| EXERCISE DIRECTIONS |
Reproduce the listing below word for word, from its first line through the line that contains "coord(620,78)", including that line.

| SUPPLIED ENTRIES |
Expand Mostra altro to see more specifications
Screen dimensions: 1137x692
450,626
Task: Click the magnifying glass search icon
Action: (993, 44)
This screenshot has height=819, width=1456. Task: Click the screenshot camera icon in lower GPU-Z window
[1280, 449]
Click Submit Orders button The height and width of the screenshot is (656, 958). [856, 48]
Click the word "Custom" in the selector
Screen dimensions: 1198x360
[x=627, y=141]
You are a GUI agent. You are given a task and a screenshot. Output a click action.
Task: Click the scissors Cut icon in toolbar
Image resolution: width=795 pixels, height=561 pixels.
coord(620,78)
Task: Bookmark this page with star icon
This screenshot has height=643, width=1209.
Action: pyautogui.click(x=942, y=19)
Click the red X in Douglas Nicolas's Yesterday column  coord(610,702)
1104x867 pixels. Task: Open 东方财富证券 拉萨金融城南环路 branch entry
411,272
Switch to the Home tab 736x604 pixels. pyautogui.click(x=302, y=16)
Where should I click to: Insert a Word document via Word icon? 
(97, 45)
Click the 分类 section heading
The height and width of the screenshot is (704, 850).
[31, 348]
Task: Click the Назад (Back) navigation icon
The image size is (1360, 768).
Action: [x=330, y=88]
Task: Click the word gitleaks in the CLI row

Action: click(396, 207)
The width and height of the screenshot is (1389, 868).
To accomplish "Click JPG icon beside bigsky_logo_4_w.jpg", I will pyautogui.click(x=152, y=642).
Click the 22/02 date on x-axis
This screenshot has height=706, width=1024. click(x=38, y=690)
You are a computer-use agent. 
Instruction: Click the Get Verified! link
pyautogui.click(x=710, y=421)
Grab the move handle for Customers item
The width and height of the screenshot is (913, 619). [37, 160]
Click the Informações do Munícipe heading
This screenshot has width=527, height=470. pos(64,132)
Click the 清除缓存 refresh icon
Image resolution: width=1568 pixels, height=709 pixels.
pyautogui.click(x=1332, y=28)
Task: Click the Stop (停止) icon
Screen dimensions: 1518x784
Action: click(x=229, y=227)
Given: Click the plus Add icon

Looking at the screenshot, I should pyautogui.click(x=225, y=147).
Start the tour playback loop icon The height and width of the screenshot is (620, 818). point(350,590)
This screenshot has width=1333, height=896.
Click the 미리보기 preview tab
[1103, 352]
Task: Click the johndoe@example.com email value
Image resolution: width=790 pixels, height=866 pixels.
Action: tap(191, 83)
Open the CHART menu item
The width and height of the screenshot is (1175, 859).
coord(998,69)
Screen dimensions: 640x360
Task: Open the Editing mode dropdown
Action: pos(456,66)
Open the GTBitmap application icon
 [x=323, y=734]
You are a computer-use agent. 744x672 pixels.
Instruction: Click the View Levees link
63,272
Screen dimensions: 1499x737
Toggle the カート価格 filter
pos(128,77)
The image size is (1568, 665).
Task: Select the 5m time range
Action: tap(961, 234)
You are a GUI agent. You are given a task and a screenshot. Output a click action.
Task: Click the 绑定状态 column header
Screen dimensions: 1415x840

| FULL SOLUTION |
Expand Mostra altro to see more specifications
Screen dimensions: 1137x692
450,626
Task: Click the magnifying glass search icon
Action: (993, 44)
This screenshot has height=819, width=1456. Task: Click the screenshot camera icon in lower GPU-Z window
[1280, 449]
Click Submit Orders button The height and width of the screenshot is (656, 958). [856, 48]
Click the word "Custom" in the selector
Screen dimensions: 1198x360
[x=627, y=141]
You are a GUI agent. You are given a task and a screenshot. Output a click action.
Task: Click the scissors Cut icon in toolbar
Image resolution: width=795 pixels, height=561 pixels.
coord(620,78)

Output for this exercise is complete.